**DIRECTIONS FOR THIS TASK**
Rewrite the entries from the line containing "You are a GUI" through the end of the entries, substituting "screen image" for "screenshot" and keeping everything else the same. Leave the pictures out of your answer.

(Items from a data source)
----------

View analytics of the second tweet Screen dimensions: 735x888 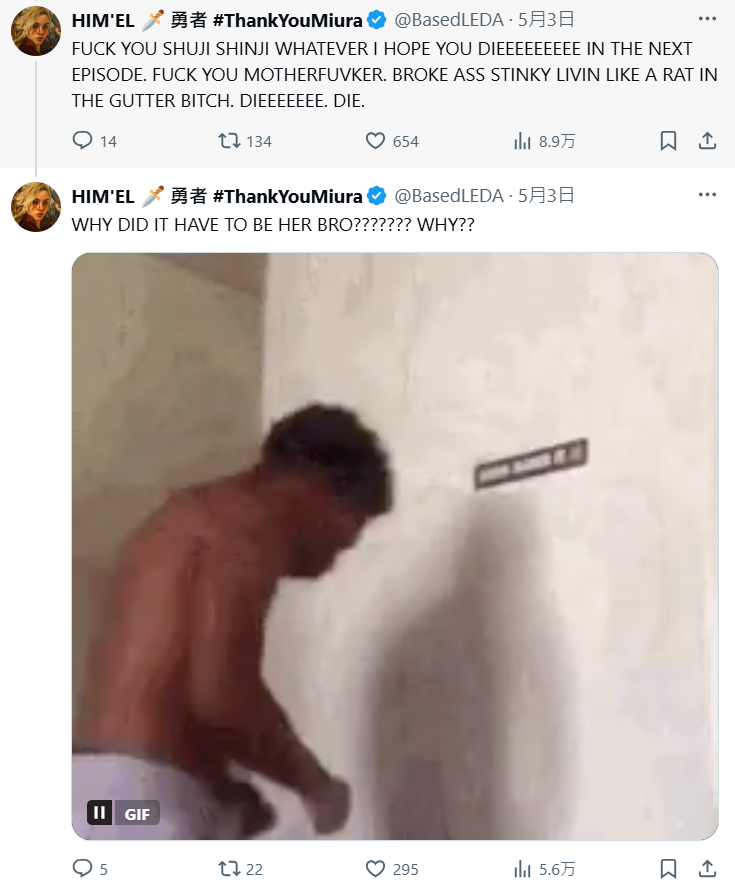tap(544, 869)
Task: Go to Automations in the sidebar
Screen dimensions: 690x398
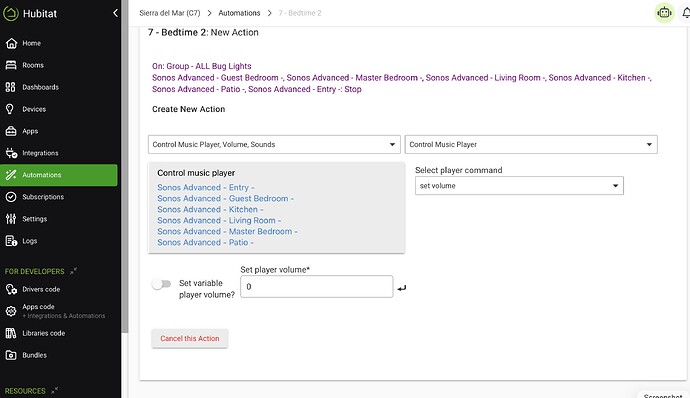Action: [59, 175]
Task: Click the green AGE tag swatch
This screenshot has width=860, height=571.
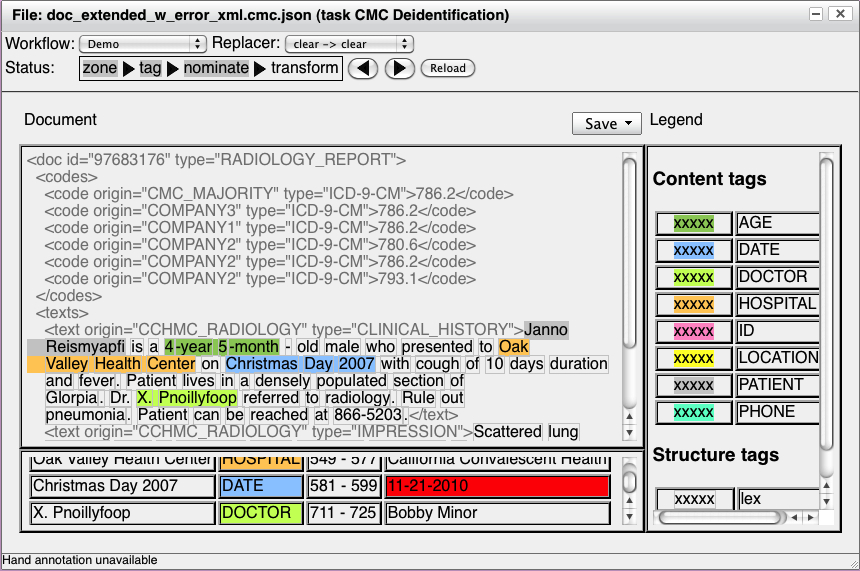Action: (x=693, y=223)
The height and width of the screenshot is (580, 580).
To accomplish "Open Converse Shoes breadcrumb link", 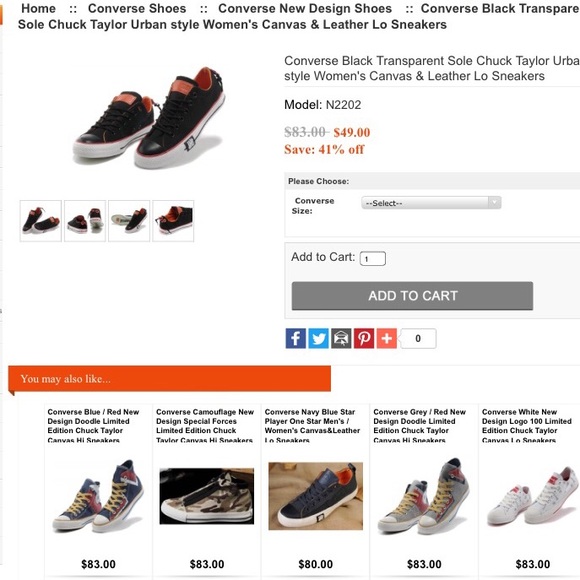I will pos(137,8).
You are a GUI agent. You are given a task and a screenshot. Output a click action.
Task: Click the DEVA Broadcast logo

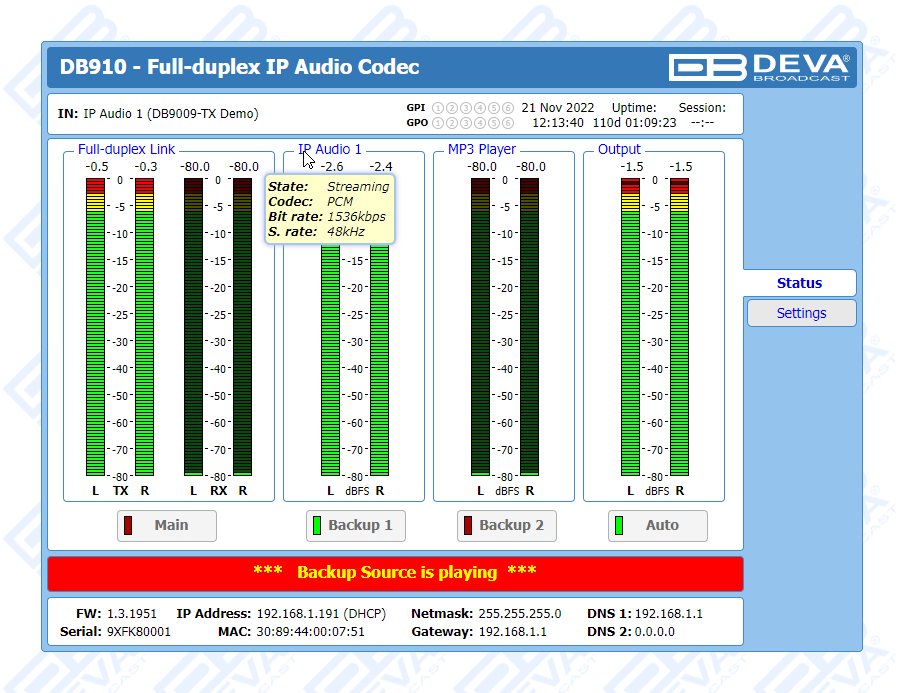760,67

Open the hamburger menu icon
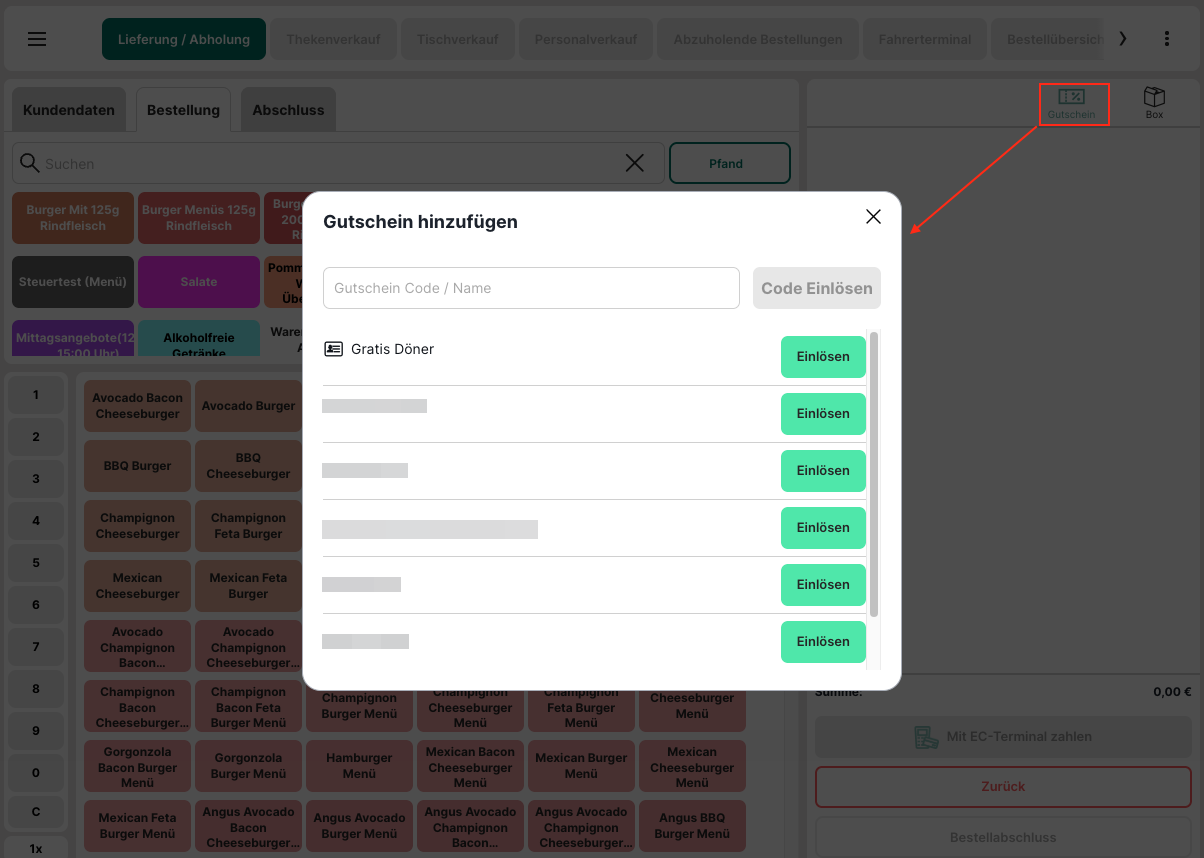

----------

**SOLUTION**
You are a GUI agent. You are given a task and a screen image. Output a click action.
Task: Click the DEVA Broadcast logo

760,67

Open the hamburger menu icon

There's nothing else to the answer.